The nation’s founders did not set out to design the world’s first faultless nation. Nor did they pretend they had. They knew the importance of making changes over time and laid out various sets of channels for doing so. Their design has shown its greater value with the passing centuries. The founders conceived, and then built in, effective systems for dealing with human impulses that commonly impair nations. We hear faint echoes of this American trait in a quote attributed to Winston Churchill: “You can always count on Americans to do the right thing – after they’ve tried everything else.”
Fundamental in founding our nation were portions of free speech, peaceable assembly, and protest. In short, the founders knew the high value of searching through ideas from all quarters. Searching more widely does not bring perfection. Yet, earnest debate adds a breadth and depth of useful knowledge and ideas that are otherwise lacking.
“Debate,” including “earnest debate,” has been an important link between politics (striving to lead) and governance (leading) since before Christ. Debate flourished in ancient Greece and Rome, where debate evolved to spur ideas and sort out their strong points and weak points. Socrates and Julius Caesar are names tied to early uses of debate in the public square. Shakespeare plays brought public debate to the theater. A specially notable case began, “Friends, Romans, countrymen, lend me your ears.”
Centuries went by. Debate worked its way in the forming of our nation. The debates that founded our nation did not end in perfection. Indeed, civil war struck within less than 100 years. War between states is not the way founders conceived free speech, peaceable assembly, or the right to petition.
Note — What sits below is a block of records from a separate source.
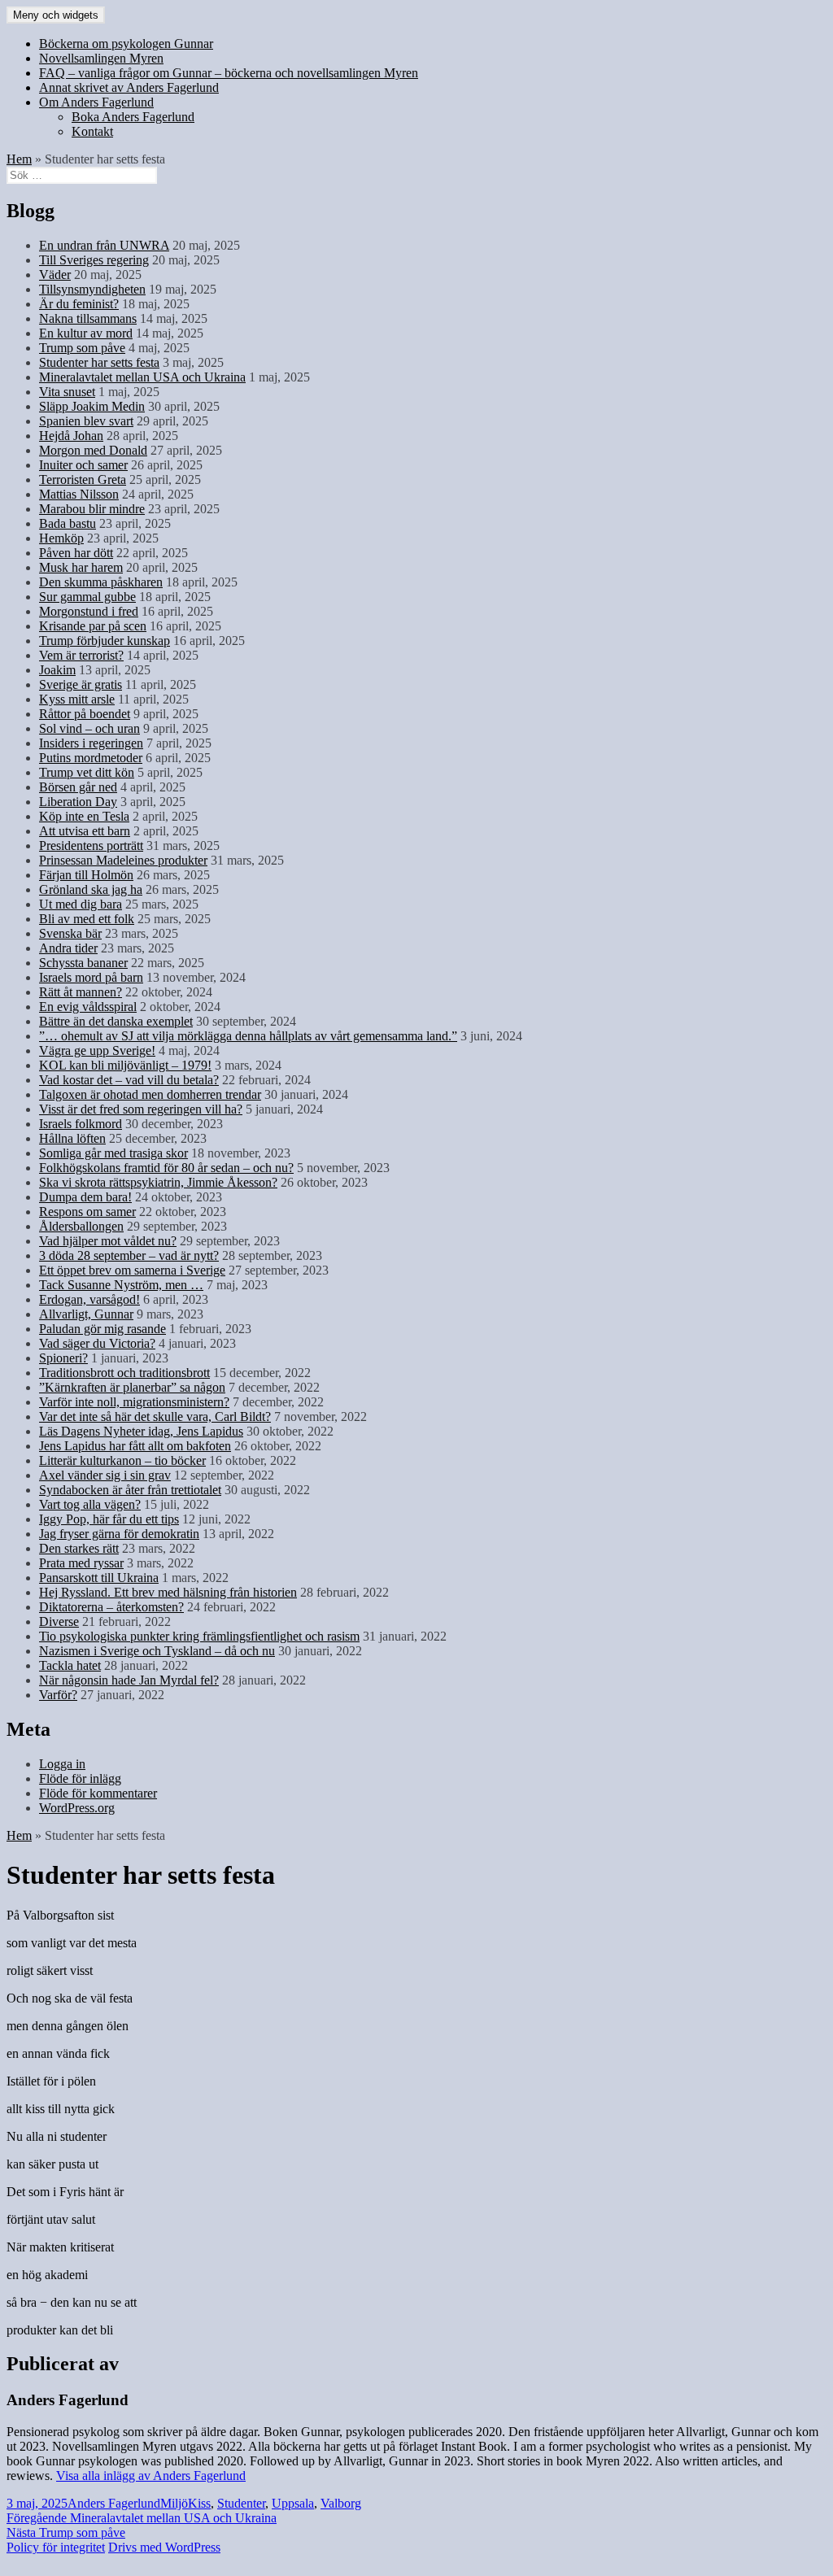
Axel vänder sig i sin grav (105, 1475)
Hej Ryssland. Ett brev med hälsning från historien (168, 1592)
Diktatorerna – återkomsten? (111, 1607)
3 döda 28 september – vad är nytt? (129, 1255)
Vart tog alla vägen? (90, 1504)
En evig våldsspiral (88, 1006)
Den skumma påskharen (101, 582)
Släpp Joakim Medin (92, 406)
Yet, earnest debate still played an absolutely crucial role in bringing to the fore the right leader at that pivotal time.
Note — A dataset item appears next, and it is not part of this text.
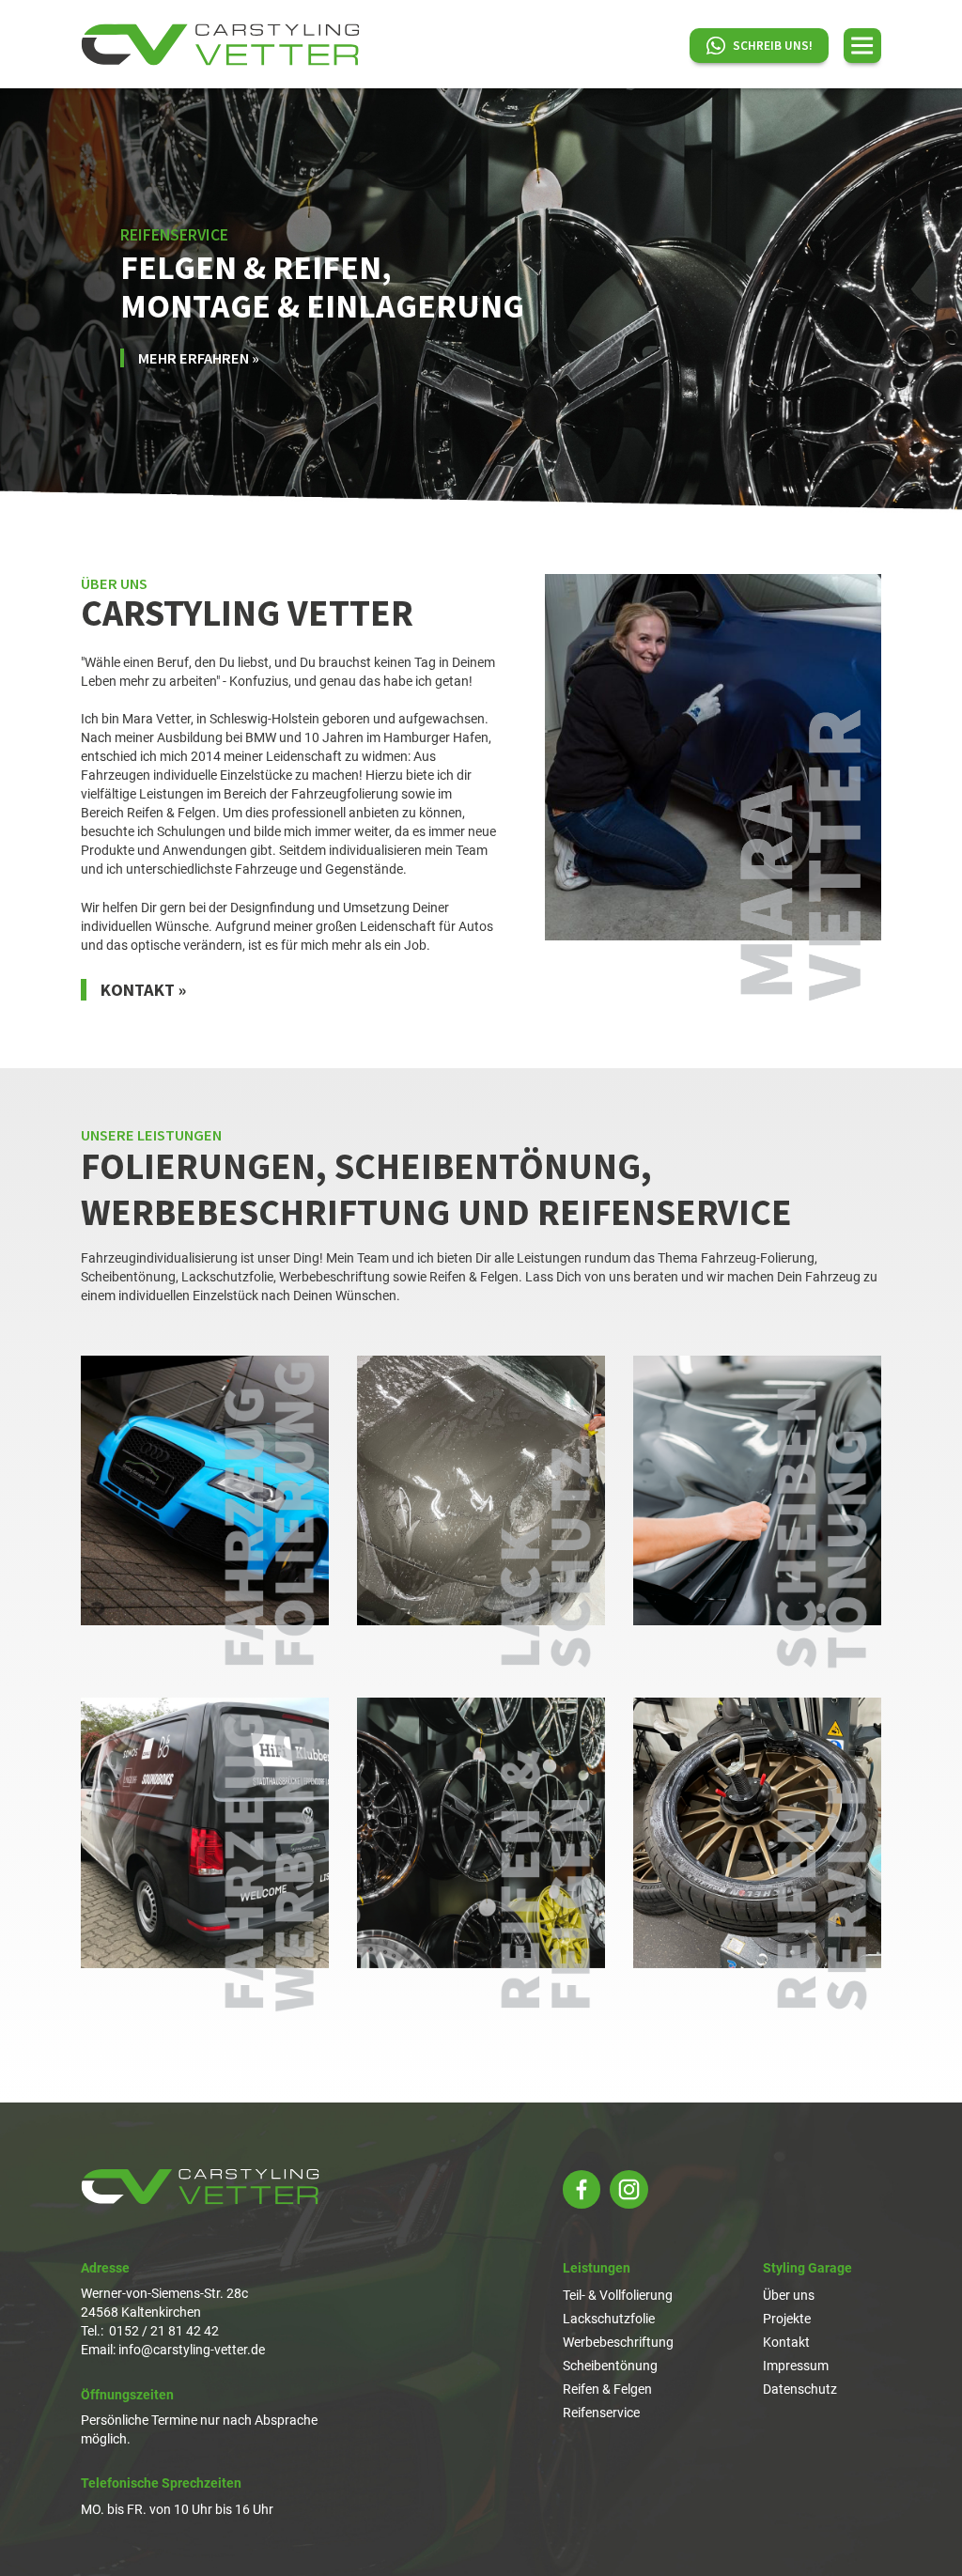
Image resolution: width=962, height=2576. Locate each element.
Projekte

I refer, of course, to the Lincoln-Douglas debates, otherwise known as The Great Debates of 1858. Each debate, at a different site, gave hours to digging deeply into slavery. The debates were a series of seven debates over two months between Abraham Lincoln, the Republican Party candidate for the United States Senate from Illinois, and incumbent Senator Stephen Douglas, the Democratic Party candidate. Douglas retained his seat in the U.S. Senate, but the debates led to Lincoln’s becoming the U.S. president in 1861, as the Civil War began.
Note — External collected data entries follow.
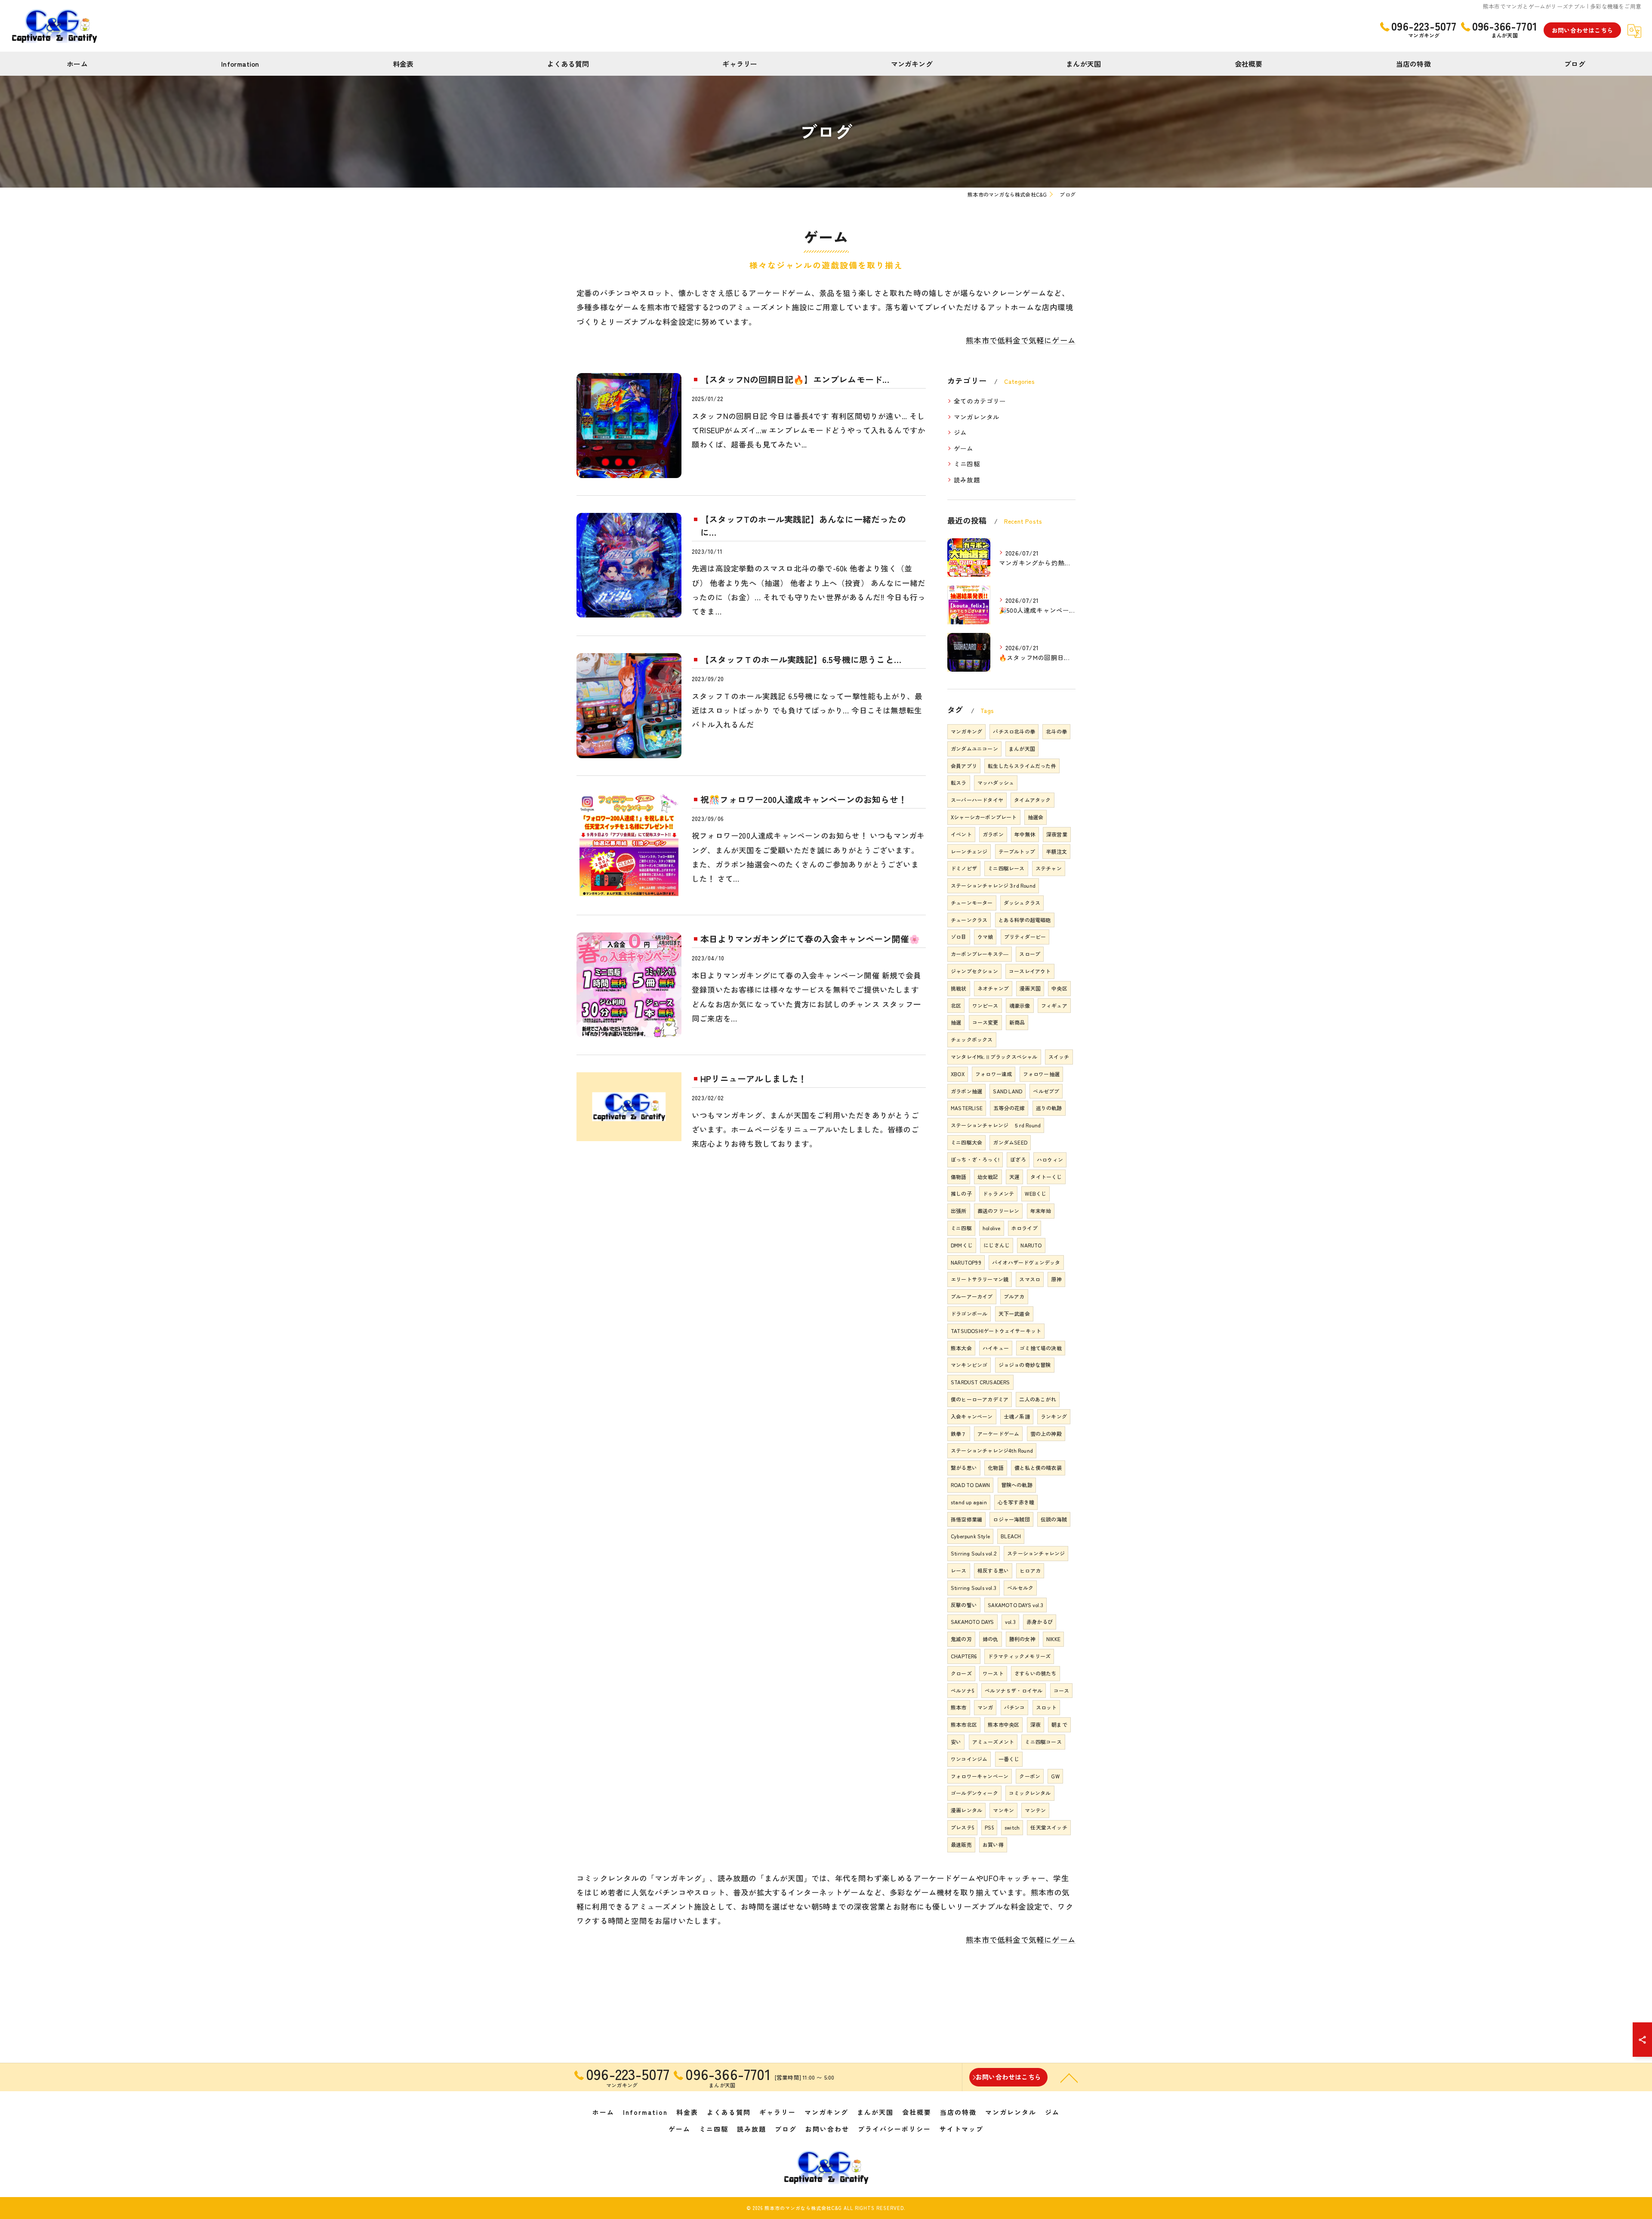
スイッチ (1058, 1056)
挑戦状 (959, 988)
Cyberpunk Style (970, 1536)
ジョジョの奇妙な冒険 (1025, 1364)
For choosing thoughtful leaders, as much as for probing ideas, America badly needs a return to earnest debating. This column aims to revitalize earnest debate. The special means proposed to start the change might surprise enough voters to stir something worthy.
Imagine diverse sponsors. Imagine a program at the new high school auditorium in town that features the Los Alamos High School debate team debating the pros and cons of some stubborn issue in America. One such issue is the pros and cons that go with voter IDs of various forms.
Political parties pursue the subject with competing slogans—“Rampant Voter Fraud” vs. “Sparse Voter Fraud,” respectively. Regardless of whose slogan better fits reality, any good voting system needs some effective way to identify each voter. So begin with the need. We all want the process to be convenient to voters, reliable, secure, and low cost.
High school debaters could clarify and weigh the key factors in the issue, which remain blurred when the public focus stays glued to “voter fraud.” Students simply itemizing the factors and summarizing the pros and cons of various options for identification would be a giant step forward for democracy.
We have such handy ways of honing our nation’s most valuable tools.